### What you have to do
Reading the listing below, restate each entry exactly as written.

### Extracted entries
::::::
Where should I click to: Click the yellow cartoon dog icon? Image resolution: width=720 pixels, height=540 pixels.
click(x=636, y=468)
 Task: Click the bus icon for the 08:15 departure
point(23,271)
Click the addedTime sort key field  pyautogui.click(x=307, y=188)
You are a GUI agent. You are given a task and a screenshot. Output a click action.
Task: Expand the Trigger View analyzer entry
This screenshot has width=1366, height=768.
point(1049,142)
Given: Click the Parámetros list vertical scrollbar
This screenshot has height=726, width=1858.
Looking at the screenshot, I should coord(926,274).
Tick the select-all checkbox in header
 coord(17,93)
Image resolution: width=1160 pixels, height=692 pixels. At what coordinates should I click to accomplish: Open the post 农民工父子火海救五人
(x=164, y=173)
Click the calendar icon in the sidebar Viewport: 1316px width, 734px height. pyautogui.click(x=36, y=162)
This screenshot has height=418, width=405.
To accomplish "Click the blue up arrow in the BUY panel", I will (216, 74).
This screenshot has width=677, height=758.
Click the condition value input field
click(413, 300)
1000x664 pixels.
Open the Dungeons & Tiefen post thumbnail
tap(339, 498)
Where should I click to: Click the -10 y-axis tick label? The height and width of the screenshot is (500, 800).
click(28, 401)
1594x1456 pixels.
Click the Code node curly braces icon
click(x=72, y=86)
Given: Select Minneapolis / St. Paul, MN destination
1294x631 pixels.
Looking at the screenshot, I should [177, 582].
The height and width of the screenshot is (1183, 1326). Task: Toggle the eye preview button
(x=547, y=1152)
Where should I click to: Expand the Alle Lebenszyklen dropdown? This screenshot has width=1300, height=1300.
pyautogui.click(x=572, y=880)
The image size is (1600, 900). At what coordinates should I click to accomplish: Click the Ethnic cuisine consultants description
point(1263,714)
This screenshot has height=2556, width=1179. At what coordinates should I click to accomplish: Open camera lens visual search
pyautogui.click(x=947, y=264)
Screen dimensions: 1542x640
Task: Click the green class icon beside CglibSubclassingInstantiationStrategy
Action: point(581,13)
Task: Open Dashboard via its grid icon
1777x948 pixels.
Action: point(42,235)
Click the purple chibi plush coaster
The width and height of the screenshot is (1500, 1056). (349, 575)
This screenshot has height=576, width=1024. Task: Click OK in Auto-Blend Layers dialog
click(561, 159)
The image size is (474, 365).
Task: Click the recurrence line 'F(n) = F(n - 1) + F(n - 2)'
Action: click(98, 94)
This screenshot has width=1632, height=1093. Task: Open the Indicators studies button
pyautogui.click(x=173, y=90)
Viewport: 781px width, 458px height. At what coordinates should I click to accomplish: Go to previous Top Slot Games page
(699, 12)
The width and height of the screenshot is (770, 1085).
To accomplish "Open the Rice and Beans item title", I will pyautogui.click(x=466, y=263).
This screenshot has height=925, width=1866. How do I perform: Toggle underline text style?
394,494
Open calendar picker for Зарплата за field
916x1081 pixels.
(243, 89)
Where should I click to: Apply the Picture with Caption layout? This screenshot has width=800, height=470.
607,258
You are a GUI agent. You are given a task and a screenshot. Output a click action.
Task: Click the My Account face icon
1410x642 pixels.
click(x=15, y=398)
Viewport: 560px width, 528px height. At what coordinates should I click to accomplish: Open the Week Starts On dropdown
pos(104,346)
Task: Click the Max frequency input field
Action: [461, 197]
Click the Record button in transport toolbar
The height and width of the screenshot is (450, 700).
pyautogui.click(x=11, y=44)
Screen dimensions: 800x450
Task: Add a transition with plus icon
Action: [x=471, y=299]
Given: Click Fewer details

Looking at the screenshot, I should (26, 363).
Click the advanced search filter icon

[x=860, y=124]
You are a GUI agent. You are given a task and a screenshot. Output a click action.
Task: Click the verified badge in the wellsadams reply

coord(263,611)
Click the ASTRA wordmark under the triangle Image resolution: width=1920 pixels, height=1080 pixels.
::::::
### Result of the exercise
Where should I click to: Click the yellow cartoon dog icon? Image resolution: width=720 pixels, height=540 pixels.
click(x=636, y=468)
 Task: Click the bus icon for the 08:15 departure
point(23,271)
Click the addedTime sort key field  pyautogui.click(x=307, y=188)
You are a GUI agent. You are given a task and a screenshot. Output a click action.
Task: Expand the Trigger View analyzer entry
This screenshot has width=1366, height=768.
point(1049,142)
Given: Click the Parámetros list vertical scrollbar
This screenshot has height=726, width=1858.
Looking at the screenshot, I should coord(926,274).
Tick the select-all checkbox in header
 coord(17,93)
Image resolution: width=1160 pixels, height=692 pixels. At what coordinates should I click to accomplish: Open the post 农民工父子火海救五人
(x=164, y=173)
Click the calendar icon in the sidebar Viewport: 1316px width, 734px height. pyautogui.click(x=36, y=162)
This screenshot has height=418, width=405.
To accomplish "Click the blue up arrow in the BUY panel", I will (216, 74).
This screenshot has width=677, height=758.
Click the condition value input field
click(413, 300)
1000x664 pixels.
Open the Dungeons & Tiefen post thumbnail
tap(339, 498)
Where should I click to: Click the -10 y-axis tick label? The height and width of the screenshot is (500, 800).
click(28, 401)
1594x1456 pixels.
Click the Code node curly braces icon
click(x=72, y=86)
Given: Select Minneapolis / St. Paul, MN destination
1294x631 pixels.
Looking at the screenshot, I should [177, 582].
The height and width of the screenshot is (1183, 1326). Task: Toggle the eye preview button
(x=547, y=1152)
Where should I click to: Expand the Alle Lebenszyklen dropdown? This screenshot has width=1300, height=1300.
pyautogui.click(x=572, y=880)
The image size is (1600, 900). At what coordinates should I click to accomplish: Click the Ethnic cuisine consultants description
point(1263,714)
This screenshot has height=2556, width=1179. At what coordinates should I click to accomplish: Open camera lens visual search
pyautogui.click(x=947, y=264)
Screen dimensions: 1542x640
Task: Click the green class icon beside CglibSubclassingInstantiationStrategy
Action: point(581,13)
Task: Open Dashboard via its grid icon
1777x948 pixels.
Action: point(42,235)
Click the purple chibi plush coaster
The width and height of the screenshot is (1500, 1056). (349, 575)
This screenshot has height=576, width=1024. Task: Click OK in Auto-Blend Layers dialog
click(561, 159)
The image size is (474, 365).
Task: Click the recurrence line 'F(n) = F(n - 1) + F(n - 2)'
Action: click(98, 94)
This screenshot has width=1632, height=1093. Task: Open the Indicators studies button
pyautogui.click(x=173, y=90)
Viewport: 781px width, 458px height. At what coordinates should I click to accomplish: Go to previous Top Slot Games page
(699, 12)
The width and height of the screenshot is (770, 1085).
To accomplish "Open the Rice and Beans item title", I will pyautogui.click(x=466, y=263).
This screenshot has height=925, width=1866. How do I perform: Toggle underline text style?
394,494
Open calendar picker for Зарплата за field
916x1081 pixels.
(243, 89)
Where should I click to: Apply the Picture with Caption layout? This screenshot has width=800, height=470.
607,258
You are a GUI agent. You are given a task and a screenshot. Output a click action.
Task: Click the My Account face icon
1410x642 pixels.
click(x=15, y=398)
Viewport: 560px width, 528px height. At what coordinates should I click to accomplish: Open the Week Starts On dropdown
pos(104,346)
Task: Click the Max frequency input field
Action: [461, 197]
Click the Record button in transport toolbar
The height and width of the screenshot is (450, 700).
pyautogui.click(x=11, y=44)
Screen dimensions: 800x450
Task: Add a transition with plus icon
Action: [x=471, y=299]
Given: Click Fewer details

Looking at the screenshot, I should (26, 363).
Click the advanced search filter icon

[x=860, y=124]
You are a GUI agent. You are given a task and a screenshot. Output a click action.
Task: Click the verified badge in the wellsadams reply

coord(263,611)
Click the ASTRA wordmark under the triangle Image resolution: width=1920 pixels, height=1080 pixels.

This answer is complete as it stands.